The Most Valid Opinion of a Wine? Yours!

18 May 2020

As we have already mentioned, the tasting of a wine is a gradual operation, articulated in several, precise steps that allow us to neatly analyse all the characteristics.

Then, we will first focus on each one singly, then gradually correlate them, systematically, to outline the overall profile of the wine and allow us to formulate our judgment in a reasoned way and as objectively as possible.

When we prepare to taste a wine we are duty bound to approach it from a detached, non-partisan standpoint, as objectively as possible … although this principle of objectivity can never really be guaranteed in such a deeply sunjective process!

It must be said that there are many factors that can influence our judgment, and not only at a strictly sensory level. Our tasting can also be strongly influenced by factors that we could, in a very general way, define psychological.

Our mood, for example, can incline us to look on a wine favourably or unfavourably.  This could be due to the memories it may evoke, (we might associate it with a particularly joyful or unpleasant event) or it could be that, at the moment of tasting, we have received good (or bad) news.  Or we could be going through a particularly stressful (or rewarding) period at work or in our studies.Even sharing the wine in pleasant (or less pleasant!) company can certainly affect the judgement that we will formulate at the end of the tasting.

But not only that.

We have already mentioned the influence that the economic factor could have in the process of familiarisation with the world of wine. We concluded that this factor doesn’t in any way compromise the educational potential of each product.While fully confirming this point, it is undeniable that we will certainly be more inclined to make a positive assessment of a wine that represents a greater economical investment, whereas we will feel more comfortable in finding defects in a glass with less expensive content.

Another factor that may incline our judgement in a particular direction could also be our knowing  the producer of the wine that we are tasting.  That can put us in the (almost obvious) position of matching the degree of our interpersonal relationship with that of our judgement, or the real comparison between our judgement and that of others.

Beyond being able to declare ourselves in agreement or disagreement with the arguments put forward by the opinion leaders on the public stage, the way we are far more likely to be faced with this issue is certainly when confronting all those who play the same role in our private spheres.

They could be relatives or friends in whom we recognise a certain competence in the matter, and in whose judgements we have confidence.  Or it could be that they have somehow self-assigned themselves to the role of wine experts and, as such, excel in discussions on the subject. Being able to detach ourselves from an “authoritative” opinion is not always easy: we could end up completely questioning our own dissonant perceptions and relying completely on the judgement of someone else.  Or we could even give up the debate altogether, losing, one way or the other, a good opportunity for a comparison of ideas.

Reading this article we’re pretty sure that everyone will be able to identify with one or other of the scenarios presented and, perhaps, will now have their curiosity aroused to repeat the tasting of some wines to check their impressions again.

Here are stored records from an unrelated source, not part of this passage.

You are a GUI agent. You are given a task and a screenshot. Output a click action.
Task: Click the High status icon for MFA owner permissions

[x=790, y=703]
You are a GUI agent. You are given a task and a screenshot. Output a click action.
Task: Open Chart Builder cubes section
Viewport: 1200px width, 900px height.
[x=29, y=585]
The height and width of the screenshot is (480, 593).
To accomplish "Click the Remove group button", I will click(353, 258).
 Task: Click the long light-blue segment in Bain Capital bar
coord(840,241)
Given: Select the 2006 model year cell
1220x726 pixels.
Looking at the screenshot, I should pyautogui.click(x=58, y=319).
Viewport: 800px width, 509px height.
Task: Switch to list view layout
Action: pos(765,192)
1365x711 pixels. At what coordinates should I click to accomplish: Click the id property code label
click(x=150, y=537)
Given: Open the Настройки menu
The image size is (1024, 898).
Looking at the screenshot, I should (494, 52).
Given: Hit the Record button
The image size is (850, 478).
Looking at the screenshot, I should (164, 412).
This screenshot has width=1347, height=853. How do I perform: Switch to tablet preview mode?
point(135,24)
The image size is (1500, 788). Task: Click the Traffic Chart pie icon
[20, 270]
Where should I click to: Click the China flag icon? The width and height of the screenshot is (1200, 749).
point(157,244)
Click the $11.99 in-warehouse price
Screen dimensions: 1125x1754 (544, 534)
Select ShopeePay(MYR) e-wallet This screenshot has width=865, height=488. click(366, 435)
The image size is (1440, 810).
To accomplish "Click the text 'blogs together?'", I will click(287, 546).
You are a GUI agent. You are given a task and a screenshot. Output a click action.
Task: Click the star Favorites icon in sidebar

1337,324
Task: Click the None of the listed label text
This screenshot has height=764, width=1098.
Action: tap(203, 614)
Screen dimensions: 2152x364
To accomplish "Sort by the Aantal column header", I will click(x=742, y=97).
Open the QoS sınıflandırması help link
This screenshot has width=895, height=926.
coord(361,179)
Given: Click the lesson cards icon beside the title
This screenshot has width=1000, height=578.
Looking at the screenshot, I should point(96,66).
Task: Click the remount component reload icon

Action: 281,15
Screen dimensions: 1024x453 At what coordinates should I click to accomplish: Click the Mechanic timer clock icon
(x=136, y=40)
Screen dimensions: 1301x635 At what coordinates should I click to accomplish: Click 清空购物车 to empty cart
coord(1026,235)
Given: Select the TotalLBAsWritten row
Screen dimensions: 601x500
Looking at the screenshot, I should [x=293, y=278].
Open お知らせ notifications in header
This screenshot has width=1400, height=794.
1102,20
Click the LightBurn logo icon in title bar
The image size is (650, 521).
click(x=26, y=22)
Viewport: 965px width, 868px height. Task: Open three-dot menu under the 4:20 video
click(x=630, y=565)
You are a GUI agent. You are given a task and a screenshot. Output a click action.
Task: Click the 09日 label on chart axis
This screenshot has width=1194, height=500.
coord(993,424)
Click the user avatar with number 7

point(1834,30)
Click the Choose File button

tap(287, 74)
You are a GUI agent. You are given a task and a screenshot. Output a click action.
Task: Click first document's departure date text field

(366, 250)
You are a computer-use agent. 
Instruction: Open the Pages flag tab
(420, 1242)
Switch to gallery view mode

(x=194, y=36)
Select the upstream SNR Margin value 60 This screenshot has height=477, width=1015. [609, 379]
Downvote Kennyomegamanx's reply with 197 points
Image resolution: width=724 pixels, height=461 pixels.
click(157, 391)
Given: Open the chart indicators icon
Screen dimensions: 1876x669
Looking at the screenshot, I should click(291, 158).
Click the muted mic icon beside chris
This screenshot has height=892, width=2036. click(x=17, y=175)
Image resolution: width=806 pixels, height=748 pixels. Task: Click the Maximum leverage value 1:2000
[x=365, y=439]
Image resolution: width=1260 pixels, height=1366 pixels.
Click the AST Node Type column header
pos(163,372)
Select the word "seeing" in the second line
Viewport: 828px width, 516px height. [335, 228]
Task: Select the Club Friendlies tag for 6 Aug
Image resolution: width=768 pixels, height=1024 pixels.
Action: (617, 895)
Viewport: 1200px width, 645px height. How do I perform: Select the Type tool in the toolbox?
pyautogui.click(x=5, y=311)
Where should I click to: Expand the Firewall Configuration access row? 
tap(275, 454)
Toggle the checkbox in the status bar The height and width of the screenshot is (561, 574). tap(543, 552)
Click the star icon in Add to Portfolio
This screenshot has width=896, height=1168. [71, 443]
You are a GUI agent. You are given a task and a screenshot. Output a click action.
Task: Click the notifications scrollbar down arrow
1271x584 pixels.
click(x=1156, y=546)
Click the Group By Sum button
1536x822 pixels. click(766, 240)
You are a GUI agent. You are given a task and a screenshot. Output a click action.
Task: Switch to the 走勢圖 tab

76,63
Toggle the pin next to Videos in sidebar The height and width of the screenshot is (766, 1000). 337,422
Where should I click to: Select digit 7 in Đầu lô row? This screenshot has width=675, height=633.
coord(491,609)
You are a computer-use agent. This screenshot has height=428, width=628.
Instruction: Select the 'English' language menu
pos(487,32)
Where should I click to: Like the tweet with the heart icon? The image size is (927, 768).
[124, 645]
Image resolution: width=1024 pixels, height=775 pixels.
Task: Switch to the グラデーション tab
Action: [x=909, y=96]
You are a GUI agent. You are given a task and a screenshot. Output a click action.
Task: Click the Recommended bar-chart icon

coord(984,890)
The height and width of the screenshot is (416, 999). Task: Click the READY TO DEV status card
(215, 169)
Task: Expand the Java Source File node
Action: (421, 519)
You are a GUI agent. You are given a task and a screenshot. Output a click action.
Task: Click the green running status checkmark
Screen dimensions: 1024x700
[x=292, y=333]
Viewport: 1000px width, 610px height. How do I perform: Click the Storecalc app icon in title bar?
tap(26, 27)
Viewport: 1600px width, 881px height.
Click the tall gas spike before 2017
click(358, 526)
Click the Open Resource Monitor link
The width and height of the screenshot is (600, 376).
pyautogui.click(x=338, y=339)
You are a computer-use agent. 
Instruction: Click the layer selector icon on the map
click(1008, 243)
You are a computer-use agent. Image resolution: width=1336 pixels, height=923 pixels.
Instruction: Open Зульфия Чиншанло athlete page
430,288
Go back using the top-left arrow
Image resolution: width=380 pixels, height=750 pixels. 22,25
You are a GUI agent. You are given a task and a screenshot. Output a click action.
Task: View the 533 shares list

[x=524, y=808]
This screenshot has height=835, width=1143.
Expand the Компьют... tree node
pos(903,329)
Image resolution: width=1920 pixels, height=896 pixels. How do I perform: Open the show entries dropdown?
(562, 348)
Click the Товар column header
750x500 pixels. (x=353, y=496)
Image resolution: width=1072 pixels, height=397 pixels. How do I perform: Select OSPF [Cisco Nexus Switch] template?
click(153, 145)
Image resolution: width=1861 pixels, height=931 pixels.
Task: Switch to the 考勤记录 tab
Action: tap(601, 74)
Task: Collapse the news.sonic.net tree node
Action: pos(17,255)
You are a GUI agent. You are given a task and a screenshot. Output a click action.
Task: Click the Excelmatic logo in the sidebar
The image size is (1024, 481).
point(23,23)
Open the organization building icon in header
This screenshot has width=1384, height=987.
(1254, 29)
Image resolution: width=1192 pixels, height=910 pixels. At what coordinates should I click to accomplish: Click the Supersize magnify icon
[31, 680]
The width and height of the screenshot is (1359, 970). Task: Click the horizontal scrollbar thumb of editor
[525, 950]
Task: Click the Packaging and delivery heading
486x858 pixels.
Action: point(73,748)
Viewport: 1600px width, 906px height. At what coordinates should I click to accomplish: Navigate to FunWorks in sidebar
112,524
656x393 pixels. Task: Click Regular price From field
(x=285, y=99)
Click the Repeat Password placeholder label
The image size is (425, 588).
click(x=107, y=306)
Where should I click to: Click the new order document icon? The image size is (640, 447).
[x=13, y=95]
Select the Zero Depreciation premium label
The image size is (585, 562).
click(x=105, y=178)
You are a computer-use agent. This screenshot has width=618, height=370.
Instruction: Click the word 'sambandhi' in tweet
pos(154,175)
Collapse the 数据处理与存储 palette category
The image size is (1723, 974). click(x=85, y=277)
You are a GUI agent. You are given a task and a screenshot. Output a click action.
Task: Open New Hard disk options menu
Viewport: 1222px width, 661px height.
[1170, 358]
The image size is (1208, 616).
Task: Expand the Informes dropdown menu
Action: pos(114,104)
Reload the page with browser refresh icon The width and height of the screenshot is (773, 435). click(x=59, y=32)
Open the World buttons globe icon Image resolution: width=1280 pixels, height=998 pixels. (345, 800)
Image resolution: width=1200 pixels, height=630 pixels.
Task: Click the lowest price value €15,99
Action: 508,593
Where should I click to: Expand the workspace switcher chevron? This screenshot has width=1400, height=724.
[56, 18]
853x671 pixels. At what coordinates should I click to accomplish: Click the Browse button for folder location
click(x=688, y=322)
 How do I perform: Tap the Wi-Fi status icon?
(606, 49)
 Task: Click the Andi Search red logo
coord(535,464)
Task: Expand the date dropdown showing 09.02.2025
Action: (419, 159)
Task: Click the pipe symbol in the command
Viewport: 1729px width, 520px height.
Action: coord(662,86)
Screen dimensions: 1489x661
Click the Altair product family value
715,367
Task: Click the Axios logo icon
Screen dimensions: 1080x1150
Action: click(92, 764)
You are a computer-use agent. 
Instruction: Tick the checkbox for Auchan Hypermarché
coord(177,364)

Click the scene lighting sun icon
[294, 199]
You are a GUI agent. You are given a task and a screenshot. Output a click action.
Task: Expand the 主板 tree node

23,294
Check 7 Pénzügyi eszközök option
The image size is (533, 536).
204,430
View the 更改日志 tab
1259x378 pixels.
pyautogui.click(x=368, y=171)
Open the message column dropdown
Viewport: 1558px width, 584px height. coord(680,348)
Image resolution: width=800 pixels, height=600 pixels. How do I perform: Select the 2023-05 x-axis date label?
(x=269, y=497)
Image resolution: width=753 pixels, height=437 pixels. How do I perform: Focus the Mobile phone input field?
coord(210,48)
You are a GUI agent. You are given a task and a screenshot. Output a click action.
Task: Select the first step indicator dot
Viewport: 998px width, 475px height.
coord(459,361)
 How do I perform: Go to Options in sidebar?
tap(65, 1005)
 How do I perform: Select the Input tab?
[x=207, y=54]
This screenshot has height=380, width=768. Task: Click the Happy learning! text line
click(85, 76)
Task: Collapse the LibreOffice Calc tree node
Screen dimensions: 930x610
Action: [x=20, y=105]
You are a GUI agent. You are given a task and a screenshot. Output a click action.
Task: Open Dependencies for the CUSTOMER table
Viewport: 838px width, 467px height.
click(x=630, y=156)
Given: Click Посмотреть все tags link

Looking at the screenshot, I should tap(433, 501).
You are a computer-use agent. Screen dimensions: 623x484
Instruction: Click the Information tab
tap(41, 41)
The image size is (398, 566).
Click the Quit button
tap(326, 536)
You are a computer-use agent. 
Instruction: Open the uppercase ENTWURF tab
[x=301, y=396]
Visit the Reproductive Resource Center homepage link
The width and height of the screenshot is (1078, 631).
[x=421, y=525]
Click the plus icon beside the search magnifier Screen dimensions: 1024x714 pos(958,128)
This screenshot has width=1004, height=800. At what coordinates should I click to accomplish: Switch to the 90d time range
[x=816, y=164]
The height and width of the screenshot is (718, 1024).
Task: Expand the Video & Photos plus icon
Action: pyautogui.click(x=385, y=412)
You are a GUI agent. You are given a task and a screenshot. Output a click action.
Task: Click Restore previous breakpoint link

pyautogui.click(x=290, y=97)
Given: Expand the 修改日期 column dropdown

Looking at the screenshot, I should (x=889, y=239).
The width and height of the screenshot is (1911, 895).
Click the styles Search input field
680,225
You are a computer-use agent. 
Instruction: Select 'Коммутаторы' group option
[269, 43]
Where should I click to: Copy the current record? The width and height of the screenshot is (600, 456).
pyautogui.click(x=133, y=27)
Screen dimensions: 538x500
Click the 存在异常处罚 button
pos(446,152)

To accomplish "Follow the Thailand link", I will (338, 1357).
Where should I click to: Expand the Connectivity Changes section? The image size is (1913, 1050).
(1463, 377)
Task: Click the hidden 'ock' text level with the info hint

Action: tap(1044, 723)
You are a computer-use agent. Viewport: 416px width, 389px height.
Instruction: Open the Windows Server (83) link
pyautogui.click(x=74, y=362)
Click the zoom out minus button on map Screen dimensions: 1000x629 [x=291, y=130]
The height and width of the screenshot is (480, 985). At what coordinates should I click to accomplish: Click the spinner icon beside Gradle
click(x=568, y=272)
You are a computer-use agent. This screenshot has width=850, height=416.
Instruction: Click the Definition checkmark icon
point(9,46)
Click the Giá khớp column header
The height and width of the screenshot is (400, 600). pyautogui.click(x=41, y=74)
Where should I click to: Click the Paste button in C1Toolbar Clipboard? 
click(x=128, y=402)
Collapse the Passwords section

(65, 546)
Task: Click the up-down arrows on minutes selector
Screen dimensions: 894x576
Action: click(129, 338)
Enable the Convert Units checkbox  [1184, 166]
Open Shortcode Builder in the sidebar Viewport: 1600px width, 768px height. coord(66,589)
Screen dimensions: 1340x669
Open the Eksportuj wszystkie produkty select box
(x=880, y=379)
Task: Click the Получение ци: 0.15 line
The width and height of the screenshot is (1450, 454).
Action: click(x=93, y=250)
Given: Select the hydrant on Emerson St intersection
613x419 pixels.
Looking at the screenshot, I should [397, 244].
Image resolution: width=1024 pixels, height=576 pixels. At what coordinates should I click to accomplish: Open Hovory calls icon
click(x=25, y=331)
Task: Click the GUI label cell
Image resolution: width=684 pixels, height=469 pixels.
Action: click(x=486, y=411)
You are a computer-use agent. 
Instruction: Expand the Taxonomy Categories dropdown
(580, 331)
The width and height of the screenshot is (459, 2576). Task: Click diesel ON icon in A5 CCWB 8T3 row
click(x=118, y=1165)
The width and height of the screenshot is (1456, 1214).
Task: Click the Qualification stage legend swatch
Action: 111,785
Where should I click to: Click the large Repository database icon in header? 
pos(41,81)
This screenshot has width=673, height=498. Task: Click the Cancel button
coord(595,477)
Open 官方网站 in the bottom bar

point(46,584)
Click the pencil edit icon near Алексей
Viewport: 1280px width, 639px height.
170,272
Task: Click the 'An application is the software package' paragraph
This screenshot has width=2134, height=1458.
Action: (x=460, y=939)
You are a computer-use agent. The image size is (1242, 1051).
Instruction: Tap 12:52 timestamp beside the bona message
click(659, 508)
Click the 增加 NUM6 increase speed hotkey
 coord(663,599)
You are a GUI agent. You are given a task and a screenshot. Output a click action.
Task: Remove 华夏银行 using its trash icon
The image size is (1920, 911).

So here is our advice: every time you prepare to taste a wine, be true to your senses, to your perceptions. This honesty, which we must demonstrate first and foremost towards ourselves, is the best quality of a taster, the ingredient that makes every opinion truly legitimate and valuable.

Wine reveals all its social power precisely because of its ability to create dialogue, and those who limit the potential of this magnificent sharing of ideas are not showing respect respect to the wine itself.

So, if our approach to tasting needs to be profoundly honest, there are even more measures that we can take to ensure an even greater degree of neutrality. For example, we can perform a blind tasting, that is to taste one or more wines without reading the label, formulating our judgments, making comparisons, delighting in a real game of recognition ... and finally enjoying the surprise of seeing the true identity revealed!